Nuit Blanche might seem like a distant memory already, particularly for those who've spent the last 48 hours recovering from the all-night affair, but if you've seen all the stunning photos from this year's event and are sad that you you chose to stay home, there's still hope!

This year's most popular exhibitions are still on display. Director X's Death of the Sun, Floria Sigismondi's mesmerizing Pneuma, and Philip Beesley's Ocean will remain at City Hall until October 10. There hasn't been much attention given to this extended programming, which is down from year's past, but it's actually an amazing chance to see the work without the massive crowds of the big night.

Yesterday evening, for instance, a crowd of about 100 people took in the theatrics around Nathan Phillips Square. It was a cinch to get perfect viewing angles and to zone out and take it all in.
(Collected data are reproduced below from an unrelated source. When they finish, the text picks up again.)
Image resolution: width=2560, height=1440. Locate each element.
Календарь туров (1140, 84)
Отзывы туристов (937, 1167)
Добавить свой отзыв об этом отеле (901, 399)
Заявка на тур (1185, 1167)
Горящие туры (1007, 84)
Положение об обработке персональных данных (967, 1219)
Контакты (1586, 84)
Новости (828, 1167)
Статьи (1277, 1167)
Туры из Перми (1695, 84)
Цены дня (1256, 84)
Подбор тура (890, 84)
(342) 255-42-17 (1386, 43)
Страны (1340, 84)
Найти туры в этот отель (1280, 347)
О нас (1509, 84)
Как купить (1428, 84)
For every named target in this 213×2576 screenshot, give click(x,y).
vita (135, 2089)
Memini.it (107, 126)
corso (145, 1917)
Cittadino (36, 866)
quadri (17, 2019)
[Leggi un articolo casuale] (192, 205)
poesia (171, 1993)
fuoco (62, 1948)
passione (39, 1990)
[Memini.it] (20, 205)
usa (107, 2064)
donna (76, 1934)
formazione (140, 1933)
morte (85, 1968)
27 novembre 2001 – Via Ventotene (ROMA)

The Nuit Blanche website has more.

On Saturday, October 8, come bask in the Sun with Director X from 7 pm to midnight at his #nbTO16 project Death of the Sun. This is a special opportunity to meet the artist behind this monumental project! Speak to him direct to find out more about his very personal project and get a selfie.

Schedule:

Friday, October 7: 7 pm to midnight
Saturday, October 8: 7 pm to 2 am
Sunday, October 9: 10:30 pm to 2 am
Monday, October 10: 7 pm* to midnight


Guess what I'll be doing tomorrow night?